Salman Rushdie lost sight in one eye and the use of one hand due to an attack on stage at a literary event in western New York in August.
Andrew Wylie, his agent, said Sunday that Rushdie, 75, was the victim of a “brutal” attack that left him with “deep” wounds.
“He’s lost the sight of one eye … He had three serious wounds in his neck. One hand is incapacitated because the nerves in his arm were cut. And he has about 15 more wounds in his chest and torso,” Wylie said.
The agent said he couldn’t disclose if Rushdie was still in the hospital or where he was.
“He’s going to live … That’s the important thing,” Wylie said.

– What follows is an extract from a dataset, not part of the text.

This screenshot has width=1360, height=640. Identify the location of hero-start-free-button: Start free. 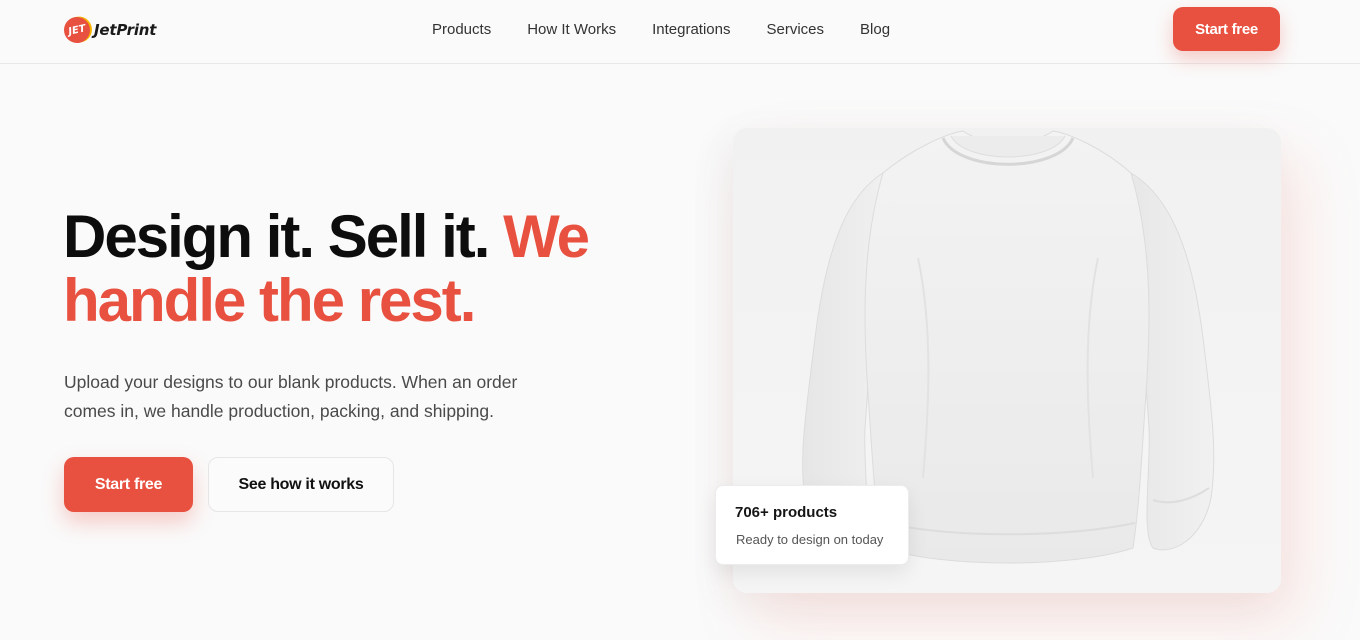
(128, 484).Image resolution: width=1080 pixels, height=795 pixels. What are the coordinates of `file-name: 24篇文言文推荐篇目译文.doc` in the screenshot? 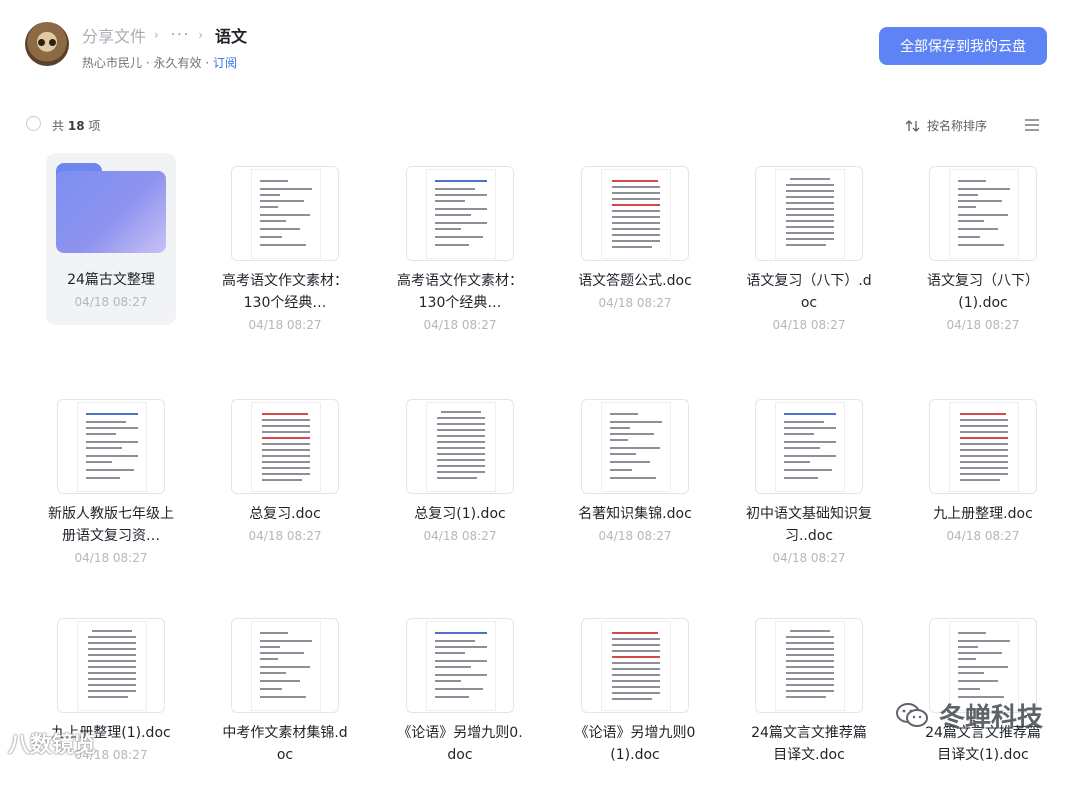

Rushdie, who had received multiple death threats following the release of his novel The Satanic Verses, was assassinated on August 12, just as he was set to deliver a lecture at the Chautauqua Institution in New York state.

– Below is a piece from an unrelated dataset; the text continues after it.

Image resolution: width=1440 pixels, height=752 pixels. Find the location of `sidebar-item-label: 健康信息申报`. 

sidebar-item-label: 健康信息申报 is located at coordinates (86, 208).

According to his agent, the writer was brought to the hospital after suffering significant injuries in the attack, including nerve damage in his arm, lesions to his liver, and the potential loss of an eye.
The attack happened 33 years after Iran’s Supreme Leader, Ayatollah Ruhollah Khomeini, issued a fatwa, or religious edict, ordering Muslims to execute Rushdie in response to the publishing of The Satanic Verses.

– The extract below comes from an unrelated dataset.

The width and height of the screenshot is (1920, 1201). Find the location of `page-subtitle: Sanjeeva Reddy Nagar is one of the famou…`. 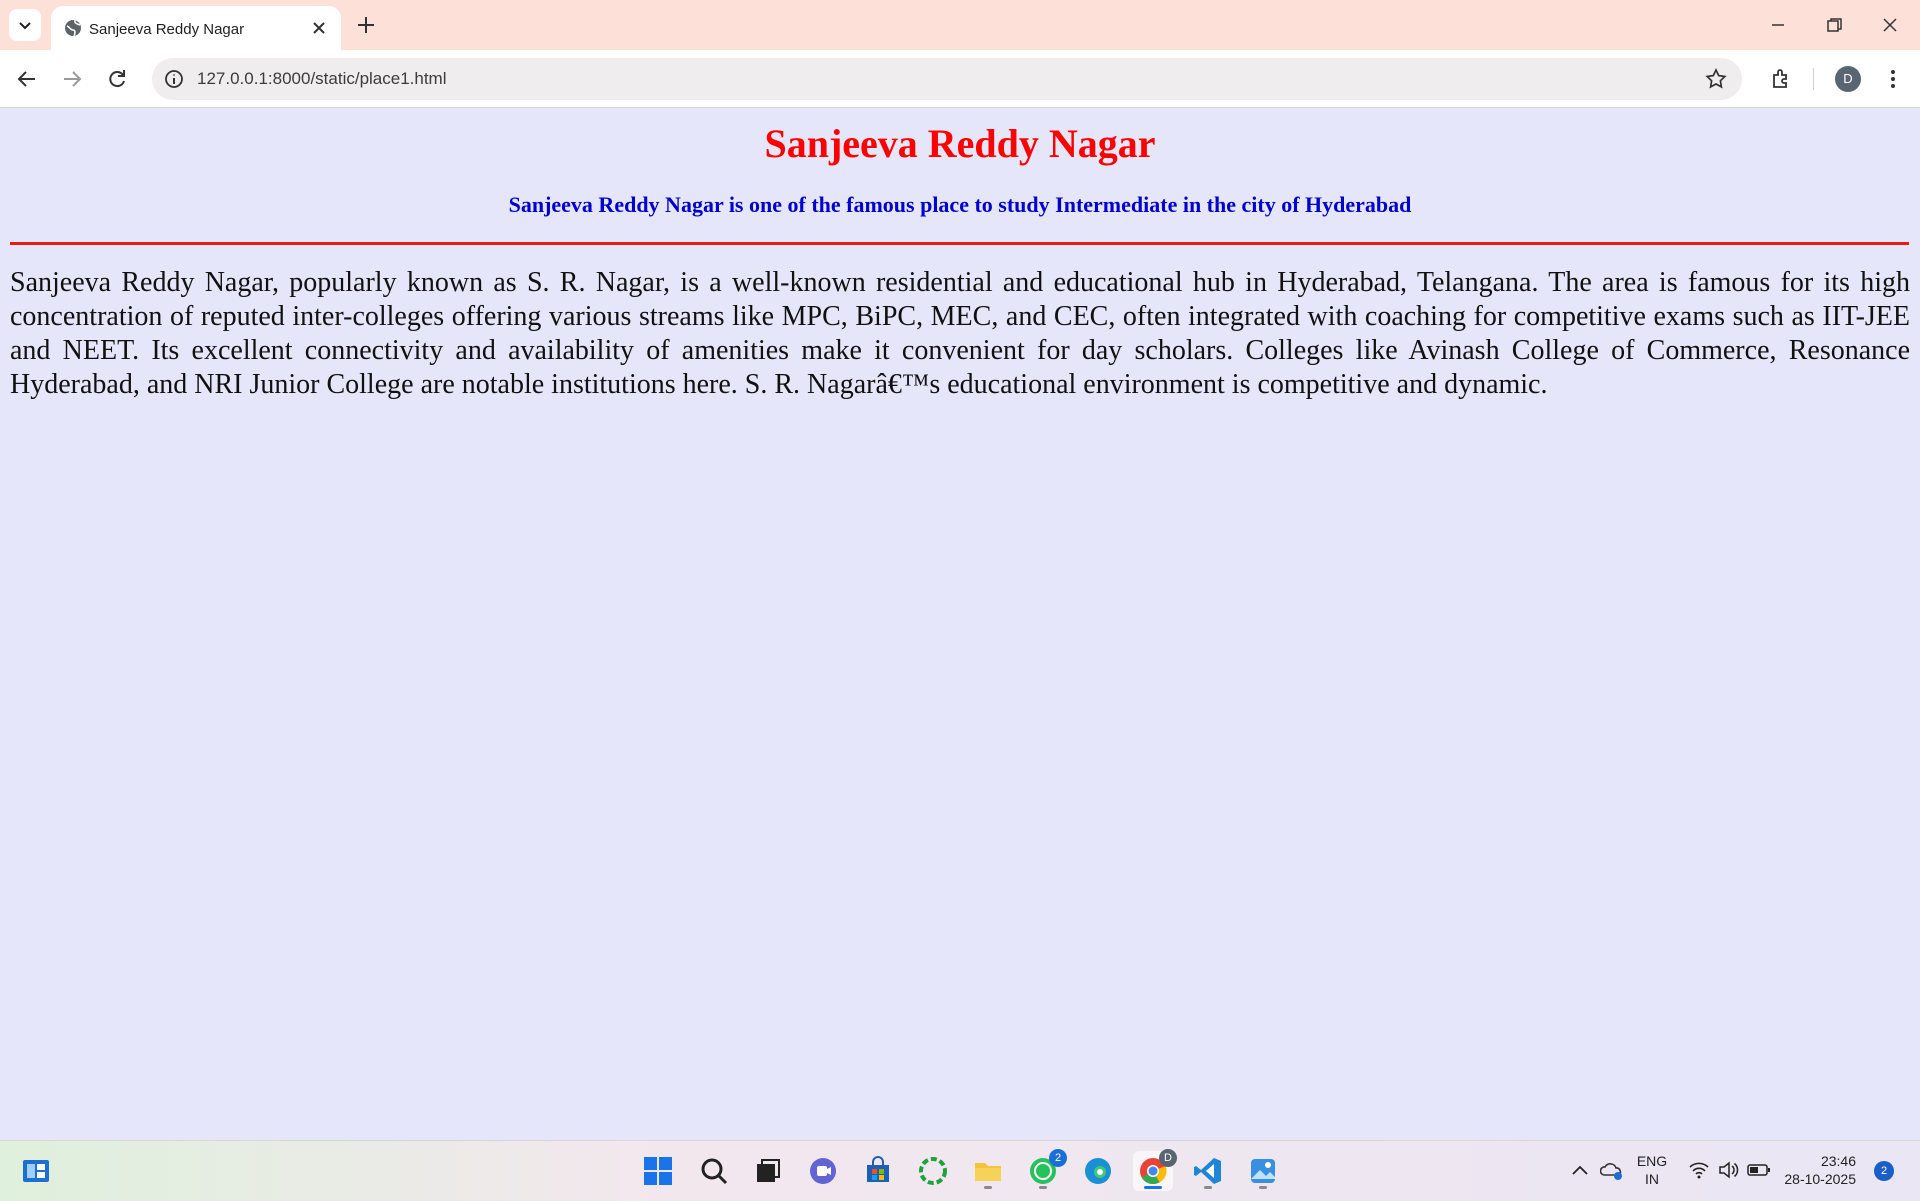

page-subtitle: Sanjeeva Reddy Nagar is one of the famou… is located at coordinates (960, 204).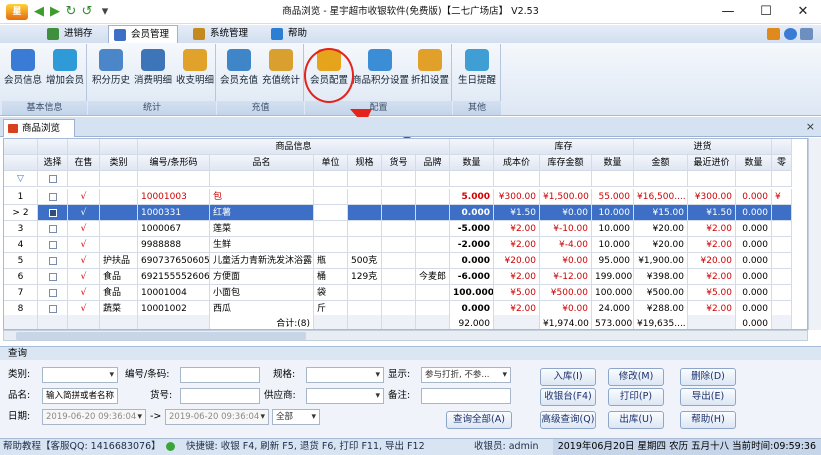 Image resolution: width=821 pixels, height=455 pixels. I want to click on ribbon-button-consumption-detail: 消费明细, so click(153, 73).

Some Muslims considered parts concerning the Prophet Muhammad in the novel to be disrespectful.
Rushdie, who was born in India to a Muslim Kashmiri family, spent nine years in hiding when Khomeini issued his fatwa.
While Iran’s reformist administration of President Mohammad Khatami distanced itself from the fatwa in the late 1990s, the multimillion-dollar prize on Rushdie’s head continued to rise, and the fatwa was never withdrawn.
Supreme Leader Ayatollah Ali Khamenei, Khomeini’s successor, was barred from Twitter in 2019 for claiming the fatwa against Rushdie was “irrevocable.”
Iran has denied any connection in the August attack.
Hadi Matar, 24, the man accused of stabbing the writer, has pleaded not guilty to second-degree attempted murder and assault charges.
He is being jailed without bail in a prison in western New York.
The attack was along the lines of what Rushdie and his agent have thought was the “principal danger … a random person coming out of nowhere and attacking,” Wylie said.